Good day my good friend.
A great deal many of you have been brilliant in sending through some recommended articles and reports. Thank you for doing so. I will get to them, I promise. I just need to find a spare few minutes to check them out.
If you have any suggestions for interesting news items or bits of research to include in this newsletter, you can email me.
James
An index that is actually useful for once
When Sustrans announced with fanfare that it had published a Walking and Cycling Index of 18 major urban areas in the UK, I did dread it. Usually these sorts of things are just analyses of open data on transport, based on an obscure index methodology that you can’t quite trust. But in this case, Sustrans appears to have actually done its research in all 18 areas.

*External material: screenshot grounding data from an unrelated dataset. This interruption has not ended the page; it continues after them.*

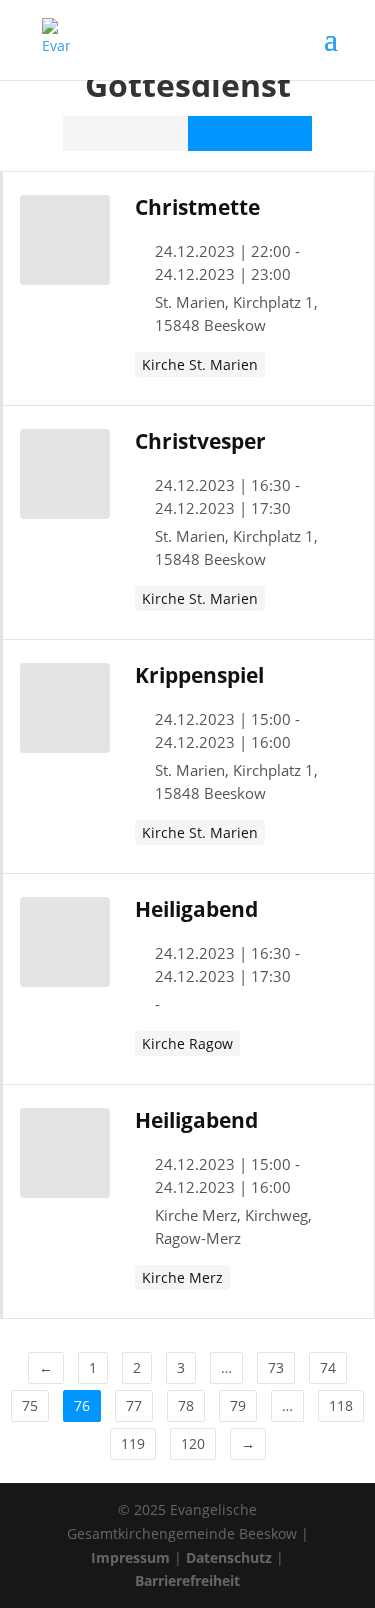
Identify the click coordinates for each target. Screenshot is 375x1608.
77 (134, 1405)
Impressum (130, 1557)
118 (341, 1405)
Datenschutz (229, 1557)
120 (193, 1443)
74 (328, 1367)
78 (186, 1405)
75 (30, 1405)
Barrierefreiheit (187, 1580)
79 (238, 1405)
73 (276, 1367)
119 (133, 1443)
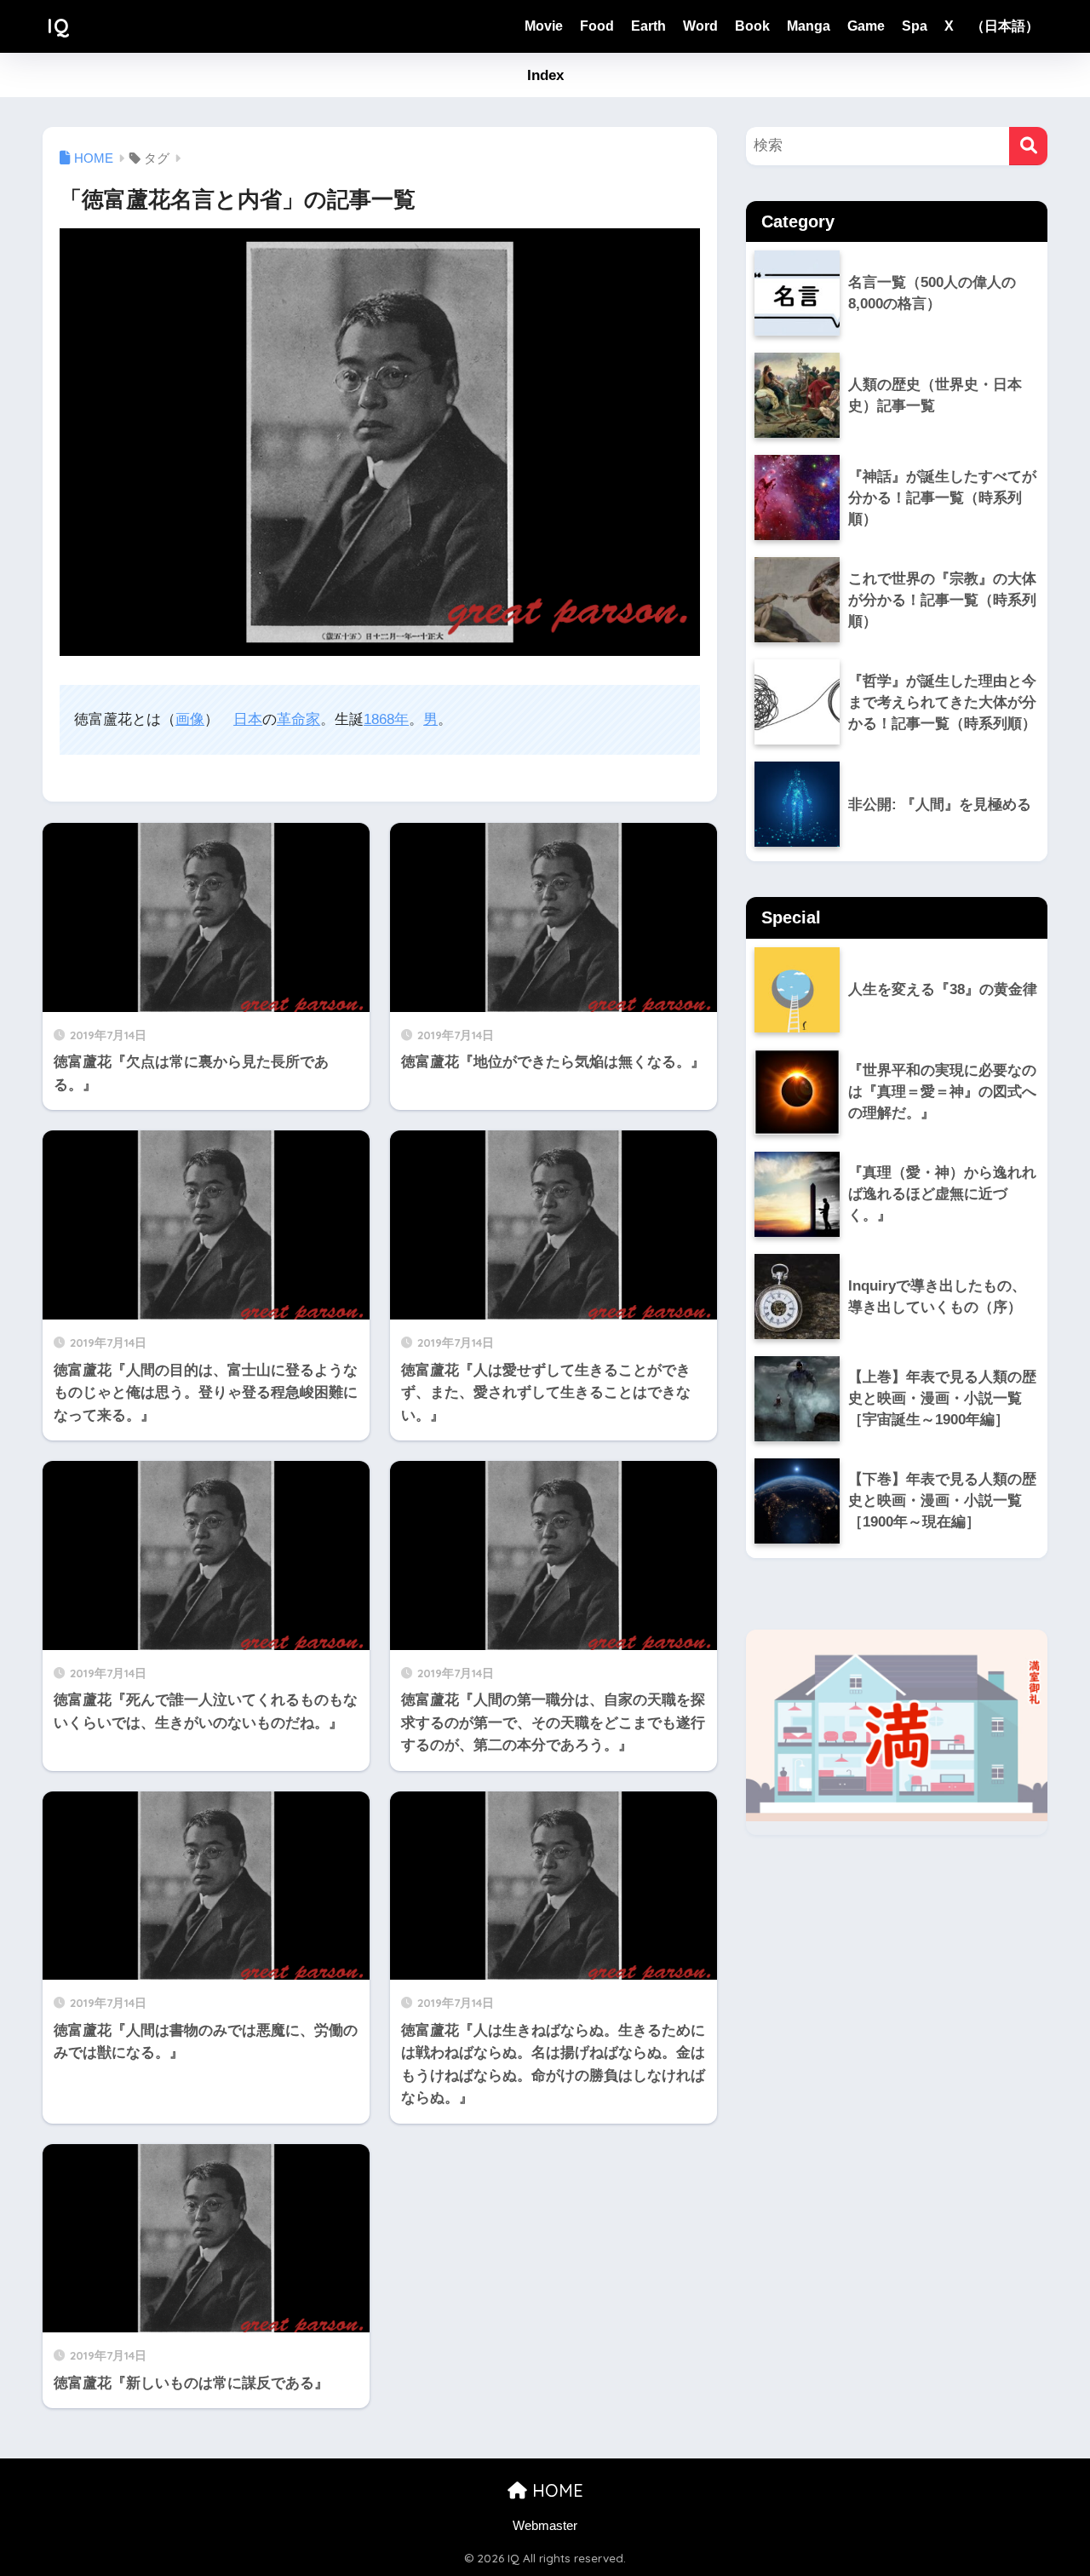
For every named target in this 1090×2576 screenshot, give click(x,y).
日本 (247, 719)
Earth (648, 26)
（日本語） (1005, 26)
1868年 (386, 719)
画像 (189, 719)
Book (752, 26)
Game (866, 26)
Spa (914, 26)
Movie (544, 26)
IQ (58, 26)
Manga (808, 26)
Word (700, 26)
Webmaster (545, 2526)
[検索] (1028, 146)
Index (545, 75)
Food (597, 26)
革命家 (298, 719)
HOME (555, 2490)
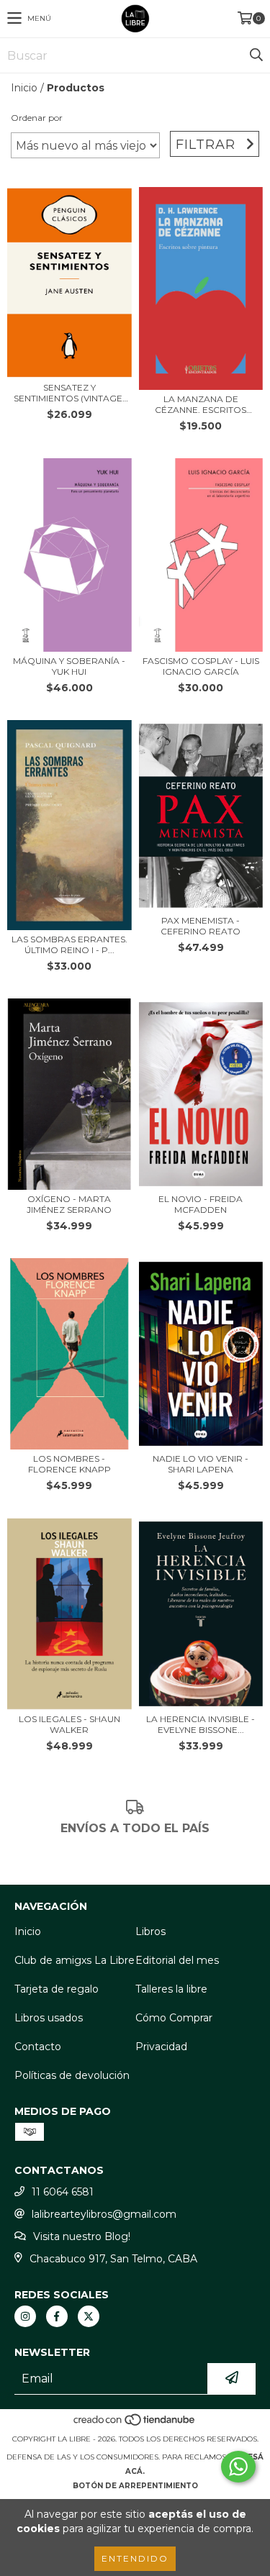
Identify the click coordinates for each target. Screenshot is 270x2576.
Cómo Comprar (173, 2017)
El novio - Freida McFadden (200, 1204)
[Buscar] (255, 55)
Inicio (24, 87)
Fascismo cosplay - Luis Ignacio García (201, 666)
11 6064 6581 (63, 2191)
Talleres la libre (171, 1989)
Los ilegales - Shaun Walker (69, 1724)
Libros (150, 1931)
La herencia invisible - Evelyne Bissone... (200, 1724)
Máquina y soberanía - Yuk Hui (69, 666)
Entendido (135, 2558)
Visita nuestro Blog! (81, 2236)
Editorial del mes (177, 1960)
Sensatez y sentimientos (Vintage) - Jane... (69, 393)
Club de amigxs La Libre (74, 1960)
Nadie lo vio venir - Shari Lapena (200, 1464)
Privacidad (161, 2046)
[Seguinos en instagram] (25, 2316)
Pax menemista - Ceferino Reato (200, 926)
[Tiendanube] (135, 2424)
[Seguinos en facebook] (57, 2316)
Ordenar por (37, 117)
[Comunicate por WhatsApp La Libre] (238, 2466)
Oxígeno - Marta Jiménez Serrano (69, 1204)
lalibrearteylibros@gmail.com (104, 2214)
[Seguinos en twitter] (88, 2316)
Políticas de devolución (72, 2075)
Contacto (37, 2046)
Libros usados (48, 2017)
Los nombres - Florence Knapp (69, 1464)
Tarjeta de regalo (56, 1989)
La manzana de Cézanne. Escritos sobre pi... (200, 404)
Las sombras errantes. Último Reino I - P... (69, 944)
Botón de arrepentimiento (135, 2485)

Its based upon detailed surveys of people’s activities and views on walking and cycling, and contains useful insights. For example, apparently the whole of Inverness walk and cycle the equivalent of the length of the UK 64 times a day. And each report contains detailed and locally-relevant policy recommendations. Its a very, very good bit of work.

In innovation, networks and access points matter
If doing newer and innovative things is part of the solution to our host of problems on climate change and social justice, we have to consider how best to make such innovation spread. And spread quickly. Research on past technological innovations can provide us with some insight on this, and this really-quite-good paper on diffusion in global shipping networks highlights this.
Looking at steam and container shipping, they…
…share a large quantity of similarities. They both fostered port concentration, were boosted by city size and port connectivity, bypassed upstream port sites, and diverged gradually from older technologies.
Simply, not only did these innovations use the existing networks and the nodes contained within them to propogate, but they established new ones. Which in turn were exploited by new technologies to propogate further changes.
Random things
These links are meant to make you think about the things that affect our world in transport, and not just think about transport itself. I hope that you enjoy them.
The World Has No Choice but to Care About India’s Heat Wave (The Atlantic)
Driven – In an age when driving is the next frontier, a 22-year-old mother tries to become the first woman to drive cross-country (Truly Adventurous)
Southern Spain’s Ancient Water Network Sustains Life but Faces an Uncertain Future (Atlas Obscura)
The Global Fertilizer Crisis (The American Conservative)
More roadkill along the blockchain highway: Miami Mayor’s ‘MiamiCoin’ a disaster (Boing Boing)
Something interesting
Live in Europe and thinking about flying off on holiday? Alex’s Twitter thread about her trip by train from London the Barcelona should make you think again.
If you do nothing else today, then do this
Read about this plan to rewild London. Let’s be clear on this. As foxes have shown us, nature will come back to our cities regardless of how much we fight it. So lets make nature a part of our cities.